═══ Given records ═══
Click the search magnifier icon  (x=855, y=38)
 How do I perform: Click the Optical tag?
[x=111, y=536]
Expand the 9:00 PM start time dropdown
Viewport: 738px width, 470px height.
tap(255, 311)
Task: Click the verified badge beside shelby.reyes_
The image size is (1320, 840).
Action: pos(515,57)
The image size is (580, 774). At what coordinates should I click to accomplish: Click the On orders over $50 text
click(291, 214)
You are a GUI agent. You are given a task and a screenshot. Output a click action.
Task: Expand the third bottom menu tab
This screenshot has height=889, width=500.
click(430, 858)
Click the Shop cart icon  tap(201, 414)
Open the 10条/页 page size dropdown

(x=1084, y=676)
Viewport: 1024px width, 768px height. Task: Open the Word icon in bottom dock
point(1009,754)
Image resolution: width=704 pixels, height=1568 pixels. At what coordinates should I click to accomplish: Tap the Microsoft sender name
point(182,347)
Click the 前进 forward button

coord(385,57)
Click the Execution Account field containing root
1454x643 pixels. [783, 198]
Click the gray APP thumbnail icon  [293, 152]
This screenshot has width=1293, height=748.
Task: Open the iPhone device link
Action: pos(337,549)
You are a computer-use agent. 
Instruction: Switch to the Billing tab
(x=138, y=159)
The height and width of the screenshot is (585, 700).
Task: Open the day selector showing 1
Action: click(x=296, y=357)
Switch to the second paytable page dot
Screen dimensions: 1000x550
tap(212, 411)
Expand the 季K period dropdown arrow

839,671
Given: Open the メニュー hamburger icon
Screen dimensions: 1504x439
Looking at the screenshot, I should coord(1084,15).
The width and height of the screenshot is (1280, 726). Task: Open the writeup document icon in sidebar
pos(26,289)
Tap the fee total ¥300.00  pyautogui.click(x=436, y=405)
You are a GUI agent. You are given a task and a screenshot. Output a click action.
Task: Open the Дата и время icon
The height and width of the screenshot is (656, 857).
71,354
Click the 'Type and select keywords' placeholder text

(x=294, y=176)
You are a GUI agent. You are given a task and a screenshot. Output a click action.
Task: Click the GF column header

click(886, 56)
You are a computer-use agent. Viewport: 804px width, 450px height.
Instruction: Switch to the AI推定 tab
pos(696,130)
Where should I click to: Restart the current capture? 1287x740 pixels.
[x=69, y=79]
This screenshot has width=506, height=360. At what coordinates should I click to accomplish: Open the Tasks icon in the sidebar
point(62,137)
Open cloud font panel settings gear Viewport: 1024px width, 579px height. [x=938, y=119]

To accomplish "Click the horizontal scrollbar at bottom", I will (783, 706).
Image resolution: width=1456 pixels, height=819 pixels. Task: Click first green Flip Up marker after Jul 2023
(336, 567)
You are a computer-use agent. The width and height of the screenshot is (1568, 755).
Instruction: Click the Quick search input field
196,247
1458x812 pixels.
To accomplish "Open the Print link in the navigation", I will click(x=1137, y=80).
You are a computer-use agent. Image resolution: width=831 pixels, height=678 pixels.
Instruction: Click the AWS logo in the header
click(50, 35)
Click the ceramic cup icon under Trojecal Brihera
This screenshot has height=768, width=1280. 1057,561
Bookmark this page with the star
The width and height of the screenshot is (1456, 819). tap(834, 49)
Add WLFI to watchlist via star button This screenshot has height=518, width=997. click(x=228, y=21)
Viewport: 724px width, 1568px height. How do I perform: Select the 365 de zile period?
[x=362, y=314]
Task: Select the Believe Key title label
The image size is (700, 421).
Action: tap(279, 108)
═══
▸ **Problem requirements**
Swap "Viewport" for "Window" throughout the listing and reproduce every line with nothing else changed.

▸ **Solved problem**
Click the search magnifier icon  (x=855, y=38)
 How do I perform: Click the Optical tag?
[x=111, y=536]
Expand the 9:00 PM start time dropdown
Window: 738px width, 470px height.
tap(255, 311)
Task: Click the verified badge beside shelby.reyes_
The image size is (1320, 840).
Action: pos(515,57)
The image size is (580, 774). At what coordinates should I click to accomplish: Click the On orders over $50 text
click(291, 214)
You are a GUI agent. You are given a task and a screenshot. Output a click action.
Task: Expand the third bottom menu tab
This screenshot has height=889, width=500.
click(430, 858)
Click the Shop cart icon  tap(201, 414)
Open the 10条/页 page size dropdown

(x=1084, y=676)
Window: 1024px width, 768px height. Task: Open the Word icon in bottom dock
point(1009,754)
Image resolution: width=704 pixels, height=1568 pixels. At what coordinates should I click to accomplish: Tap the Microsoft sender name
point(182,347)
Click the 前进 forward button

coord(385,57)
Click the Execution Account field containing root
1454x643 pixels. [783, 198]
Click the gray APP thumbnail icon  [293, 152]
This screenshot has width=1293, height=748.
Task: Open the iPhone device link
Action: pos(337,549)
You are a computer-use agent. 
Instruction: Switch to the Billing tab
(x=138, y=159)
The height and width of the screenshot is (585, 700).
Task: Open the day selector showing 1
Action: click(x=296, y=357)
Switch to the second paytable page dot
Screen dimensions: 1000x550
tap(212, 411)
Expand the 季K period dropdown arrow

839,671
Given: Open the メニュー hamburger icon
Screen dimensions: 1504x439
Looking at the screenshot, I should coord(1084,15).
The width and height of the screenshot is (1280, 726). Task: Open the writeup document icon in sidebar
pos(26,289)
Tap the fee total ¥300.00  pyautogui.click(x=436, y=405)
You are a GUI agent. You are given a task and a screenshot. Output a click action.
Task: Open the Дата и время icon
The height and width of the screenshot is (656, 857).
71,354
Click the 'Type and select keywords' placeholder text

(x=294, y=176)
You are a GUI agent. You are given a task and a screenshot. Output a click action.
Task: Click the GF column header

click(886, 56)
You are a computer-use agent. Window: 804px width, 450px height.
Instruction: Switch to the AI推定 tab
pos(696,130)
Where should I click to: Restart the current capture? 1287x740 pixels.
[x=69, y=79]
This screenshot has width=506, height=360. At what coordinates should I click to accomplish: Open the Tasks icon in the sidebar
point(62,137)
Open cloud font panel settings gear Window: 1024px width, 579px height. [x=938, y=119]

To accomplish "Click the horizontal scrollbar at bottom", I will (783, 706).
Image resolution: width=1456 pixels, height=819 pixels. Task: Click first green Flip Up marker after Jul 2023
(336, 567)
You are a computer-use agent. The width and height of the screenshot is (1568, 755).
Instruction: Click the Quick search input field
196,247
1458x812 pixels.
To accomplish "Open the Print link in the navigation", I will click(x=1137, y=80).
You are a computer-use agent. Image resolution: width=831 pixels, height=678 pixels.
Instruction: Click the AWS logo in the header
click(50, 35)
Click the ceramic cup icon under Trojecal Brihera
This screenshot has height=768, width=1280. 1057,561
Bookmark this page with the star
The width and height of the screenshot is (1456, 819). tap(834, 49)
Add WLFI to watchlist via star button This screenshot has height=518, width=997. click(x=228, y=21)
Window: 724px width, 1568px height. How do I perform: Select the 365 de zile period?
[x=362, y=314]
Task: Select the Believe Key title label
The image size is (700, 421).
Action: tap(279, 108)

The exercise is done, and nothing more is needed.